Location
- Country: United States
- State: Virginia
- Region: Loudoun County, Fauquier County

Physical characteristics
- • location: Marshall
- • coordinates: 38°52′53″N 77°48′29″W﻿ / ﻿38.8815016°N 77.8080498°W
- Mouth: Goose Creek (Potomac River tributary)
- • location: Aldie
- • coordinates: 39°01′15″N 77°36′05″W﻿ / ﻿39.0209419°N 77.6013811°W
- • elevation: 259 ft (79 m)
- Length: 23.4 mi (37.7 km)

Basin features
- River system: Goose Creek

= Little River (Goose Creek tributary) =

Little River is a 23.4 mi tributary stream of Goose Creek in Fauquier and Loudoun counties in Northern Virginia. Via Goose Creek, it is a tributary of the Potomac River.

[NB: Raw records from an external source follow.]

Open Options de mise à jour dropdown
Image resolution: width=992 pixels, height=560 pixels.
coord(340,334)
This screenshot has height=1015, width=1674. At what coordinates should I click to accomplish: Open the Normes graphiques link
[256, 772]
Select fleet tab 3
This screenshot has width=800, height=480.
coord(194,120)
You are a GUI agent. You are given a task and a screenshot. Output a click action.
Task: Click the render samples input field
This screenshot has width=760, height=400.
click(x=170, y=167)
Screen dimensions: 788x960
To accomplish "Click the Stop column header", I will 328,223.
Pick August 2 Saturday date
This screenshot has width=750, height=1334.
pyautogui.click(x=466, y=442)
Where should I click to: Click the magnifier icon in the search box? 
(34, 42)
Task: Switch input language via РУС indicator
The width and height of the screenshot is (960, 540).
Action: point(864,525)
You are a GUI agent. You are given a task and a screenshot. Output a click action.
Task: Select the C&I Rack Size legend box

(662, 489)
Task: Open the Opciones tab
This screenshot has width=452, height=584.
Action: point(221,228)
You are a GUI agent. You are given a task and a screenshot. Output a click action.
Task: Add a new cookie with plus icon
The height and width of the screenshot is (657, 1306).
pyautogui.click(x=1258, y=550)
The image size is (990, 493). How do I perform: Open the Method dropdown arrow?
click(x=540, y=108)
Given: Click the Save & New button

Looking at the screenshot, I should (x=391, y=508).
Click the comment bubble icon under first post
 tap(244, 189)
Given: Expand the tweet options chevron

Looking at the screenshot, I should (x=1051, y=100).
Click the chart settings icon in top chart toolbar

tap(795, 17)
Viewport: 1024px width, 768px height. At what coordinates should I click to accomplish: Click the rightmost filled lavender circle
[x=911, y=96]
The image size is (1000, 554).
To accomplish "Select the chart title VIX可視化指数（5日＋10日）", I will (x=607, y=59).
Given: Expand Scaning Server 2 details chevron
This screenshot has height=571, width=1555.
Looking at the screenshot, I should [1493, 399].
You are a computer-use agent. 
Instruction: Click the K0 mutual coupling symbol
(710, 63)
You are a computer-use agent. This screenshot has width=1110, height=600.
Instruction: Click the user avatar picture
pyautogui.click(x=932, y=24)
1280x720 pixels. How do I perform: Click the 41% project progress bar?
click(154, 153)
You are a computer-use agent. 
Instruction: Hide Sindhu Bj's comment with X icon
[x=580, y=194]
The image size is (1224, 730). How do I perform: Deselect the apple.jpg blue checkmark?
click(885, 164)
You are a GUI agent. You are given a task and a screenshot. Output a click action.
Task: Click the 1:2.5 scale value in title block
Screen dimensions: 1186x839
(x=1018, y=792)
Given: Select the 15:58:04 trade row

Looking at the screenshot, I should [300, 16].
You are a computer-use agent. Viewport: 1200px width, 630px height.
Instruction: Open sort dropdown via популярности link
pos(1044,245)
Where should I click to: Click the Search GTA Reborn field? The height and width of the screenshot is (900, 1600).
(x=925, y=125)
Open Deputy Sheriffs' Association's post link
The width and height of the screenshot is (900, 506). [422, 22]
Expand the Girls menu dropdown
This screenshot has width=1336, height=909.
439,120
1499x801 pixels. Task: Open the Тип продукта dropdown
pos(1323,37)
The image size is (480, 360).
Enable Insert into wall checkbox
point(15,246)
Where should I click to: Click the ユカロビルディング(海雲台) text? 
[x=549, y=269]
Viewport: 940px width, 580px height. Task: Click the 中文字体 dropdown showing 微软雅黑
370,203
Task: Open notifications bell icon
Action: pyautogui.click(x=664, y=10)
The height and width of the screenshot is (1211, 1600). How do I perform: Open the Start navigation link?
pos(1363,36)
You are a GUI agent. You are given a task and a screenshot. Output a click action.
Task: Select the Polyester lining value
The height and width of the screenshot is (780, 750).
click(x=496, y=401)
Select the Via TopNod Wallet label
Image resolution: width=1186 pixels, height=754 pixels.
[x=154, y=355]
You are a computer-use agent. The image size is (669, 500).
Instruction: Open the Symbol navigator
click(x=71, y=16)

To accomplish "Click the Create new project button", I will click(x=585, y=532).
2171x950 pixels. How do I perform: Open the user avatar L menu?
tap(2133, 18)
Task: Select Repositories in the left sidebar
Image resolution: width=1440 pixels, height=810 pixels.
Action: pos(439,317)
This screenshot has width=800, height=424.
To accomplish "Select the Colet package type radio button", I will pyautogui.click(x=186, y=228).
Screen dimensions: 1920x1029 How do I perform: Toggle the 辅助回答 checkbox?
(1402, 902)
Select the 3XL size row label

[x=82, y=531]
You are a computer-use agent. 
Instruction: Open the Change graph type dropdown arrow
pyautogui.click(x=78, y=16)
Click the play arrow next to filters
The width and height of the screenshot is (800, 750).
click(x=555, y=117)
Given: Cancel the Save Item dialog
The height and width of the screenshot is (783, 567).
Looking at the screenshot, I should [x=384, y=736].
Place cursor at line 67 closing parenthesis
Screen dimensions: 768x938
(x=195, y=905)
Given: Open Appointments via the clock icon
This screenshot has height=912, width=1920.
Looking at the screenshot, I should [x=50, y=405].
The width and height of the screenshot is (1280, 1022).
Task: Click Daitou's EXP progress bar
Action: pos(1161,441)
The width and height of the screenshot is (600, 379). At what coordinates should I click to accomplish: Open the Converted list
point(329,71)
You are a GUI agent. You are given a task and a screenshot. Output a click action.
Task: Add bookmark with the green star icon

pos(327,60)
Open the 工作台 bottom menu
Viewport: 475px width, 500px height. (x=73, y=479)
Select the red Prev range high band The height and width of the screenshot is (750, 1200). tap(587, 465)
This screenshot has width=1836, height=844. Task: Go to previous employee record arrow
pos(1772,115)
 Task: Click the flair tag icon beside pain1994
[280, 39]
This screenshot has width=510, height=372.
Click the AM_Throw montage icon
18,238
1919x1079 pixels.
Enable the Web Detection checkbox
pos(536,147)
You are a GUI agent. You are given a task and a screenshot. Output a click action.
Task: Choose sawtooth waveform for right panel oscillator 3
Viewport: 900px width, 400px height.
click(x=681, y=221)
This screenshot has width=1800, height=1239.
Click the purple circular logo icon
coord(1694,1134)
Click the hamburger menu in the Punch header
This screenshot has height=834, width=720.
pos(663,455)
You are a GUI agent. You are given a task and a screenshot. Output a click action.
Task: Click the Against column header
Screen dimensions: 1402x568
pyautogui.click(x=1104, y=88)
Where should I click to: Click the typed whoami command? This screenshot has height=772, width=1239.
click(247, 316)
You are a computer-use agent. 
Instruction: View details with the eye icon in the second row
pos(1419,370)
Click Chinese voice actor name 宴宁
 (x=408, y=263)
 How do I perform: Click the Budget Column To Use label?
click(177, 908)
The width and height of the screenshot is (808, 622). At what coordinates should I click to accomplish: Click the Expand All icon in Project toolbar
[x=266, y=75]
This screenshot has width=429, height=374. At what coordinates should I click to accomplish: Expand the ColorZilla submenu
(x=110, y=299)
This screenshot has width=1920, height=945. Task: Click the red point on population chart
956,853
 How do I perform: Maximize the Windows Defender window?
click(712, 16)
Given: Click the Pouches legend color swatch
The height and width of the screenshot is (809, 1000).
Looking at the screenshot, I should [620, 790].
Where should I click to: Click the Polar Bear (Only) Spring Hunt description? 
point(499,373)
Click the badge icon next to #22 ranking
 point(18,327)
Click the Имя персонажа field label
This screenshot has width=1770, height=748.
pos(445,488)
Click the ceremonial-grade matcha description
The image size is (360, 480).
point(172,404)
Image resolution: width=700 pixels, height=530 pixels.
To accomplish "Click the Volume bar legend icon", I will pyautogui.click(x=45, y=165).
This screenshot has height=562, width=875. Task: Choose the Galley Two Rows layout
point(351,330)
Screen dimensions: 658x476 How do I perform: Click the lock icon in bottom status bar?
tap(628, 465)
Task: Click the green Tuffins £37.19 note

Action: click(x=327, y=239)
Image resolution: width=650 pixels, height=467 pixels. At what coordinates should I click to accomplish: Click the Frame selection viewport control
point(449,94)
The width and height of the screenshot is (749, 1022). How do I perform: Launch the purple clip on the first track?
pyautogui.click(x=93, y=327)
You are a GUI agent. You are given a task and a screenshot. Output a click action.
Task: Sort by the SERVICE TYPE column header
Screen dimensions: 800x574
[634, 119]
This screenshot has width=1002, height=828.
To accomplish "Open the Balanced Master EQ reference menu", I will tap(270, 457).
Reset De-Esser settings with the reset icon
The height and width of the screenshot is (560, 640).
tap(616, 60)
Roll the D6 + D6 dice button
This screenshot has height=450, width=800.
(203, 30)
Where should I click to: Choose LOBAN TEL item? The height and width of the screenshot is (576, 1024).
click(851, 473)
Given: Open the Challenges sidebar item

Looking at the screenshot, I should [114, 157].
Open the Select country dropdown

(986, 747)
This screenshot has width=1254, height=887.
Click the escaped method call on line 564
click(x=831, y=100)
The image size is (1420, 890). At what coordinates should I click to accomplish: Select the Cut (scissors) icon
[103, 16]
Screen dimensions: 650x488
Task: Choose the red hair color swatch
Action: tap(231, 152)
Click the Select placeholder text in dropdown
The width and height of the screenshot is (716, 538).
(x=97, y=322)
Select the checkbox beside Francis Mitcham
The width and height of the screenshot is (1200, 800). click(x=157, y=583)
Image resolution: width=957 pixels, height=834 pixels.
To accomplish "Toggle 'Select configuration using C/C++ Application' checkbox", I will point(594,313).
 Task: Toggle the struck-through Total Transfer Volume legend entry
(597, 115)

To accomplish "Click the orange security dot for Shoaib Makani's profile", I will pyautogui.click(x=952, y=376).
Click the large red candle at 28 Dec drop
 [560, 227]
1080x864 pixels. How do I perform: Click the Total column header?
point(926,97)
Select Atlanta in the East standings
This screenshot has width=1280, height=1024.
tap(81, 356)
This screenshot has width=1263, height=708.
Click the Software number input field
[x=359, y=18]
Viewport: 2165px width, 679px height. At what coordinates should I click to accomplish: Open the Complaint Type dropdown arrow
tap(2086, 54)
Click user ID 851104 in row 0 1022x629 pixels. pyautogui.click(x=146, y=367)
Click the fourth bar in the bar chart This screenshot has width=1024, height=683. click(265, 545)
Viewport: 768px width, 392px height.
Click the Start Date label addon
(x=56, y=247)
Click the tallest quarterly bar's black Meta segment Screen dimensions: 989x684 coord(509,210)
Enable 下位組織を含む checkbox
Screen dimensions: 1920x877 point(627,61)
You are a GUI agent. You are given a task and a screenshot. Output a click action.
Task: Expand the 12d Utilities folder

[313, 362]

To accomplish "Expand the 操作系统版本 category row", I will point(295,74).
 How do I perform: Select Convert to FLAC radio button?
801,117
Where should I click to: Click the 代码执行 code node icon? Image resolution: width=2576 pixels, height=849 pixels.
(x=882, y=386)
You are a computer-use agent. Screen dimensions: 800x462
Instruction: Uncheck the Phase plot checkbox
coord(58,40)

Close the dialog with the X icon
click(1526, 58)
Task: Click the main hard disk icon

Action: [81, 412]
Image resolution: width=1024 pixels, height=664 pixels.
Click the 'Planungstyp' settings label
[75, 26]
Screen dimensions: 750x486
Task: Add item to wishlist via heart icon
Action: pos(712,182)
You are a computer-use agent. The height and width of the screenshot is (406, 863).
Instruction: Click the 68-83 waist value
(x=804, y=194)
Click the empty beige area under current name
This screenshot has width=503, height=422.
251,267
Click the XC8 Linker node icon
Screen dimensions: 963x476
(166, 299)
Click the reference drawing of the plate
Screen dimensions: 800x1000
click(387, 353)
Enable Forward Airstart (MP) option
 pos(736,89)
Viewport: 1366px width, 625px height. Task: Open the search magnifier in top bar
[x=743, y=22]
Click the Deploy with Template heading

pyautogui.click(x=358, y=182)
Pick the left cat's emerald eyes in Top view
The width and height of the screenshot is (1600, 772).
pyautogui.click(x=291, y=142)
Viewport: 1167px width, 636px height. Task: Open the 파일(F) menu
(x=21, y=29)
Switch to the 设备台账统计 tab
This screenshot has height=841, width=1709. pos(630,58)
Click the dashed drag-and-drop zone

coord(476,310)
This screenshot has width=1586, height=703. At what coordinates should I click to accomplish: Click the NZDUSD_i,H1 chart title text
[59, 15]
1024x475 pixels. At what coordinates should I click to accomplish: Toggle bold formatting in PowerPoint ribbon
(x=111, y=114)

The stream rises to the east of Marshall in Fauquier County and flows northwards along the western base of the Bull Run Mountains to Aldie, where it passes between the Bull Run Mountains and Catoctin Mountain. It then flows northward along the eastern slope of the latter mountain, joining Goose Creek east of Oatlands.

The Little River Turnpike (present-day U.S. Route 50/State Route 236) derives its name from the stream, as its western terminus was at the Little River in Aldie where it intersected the Ashby's Gap Turnpike and Snickersville Turnpike.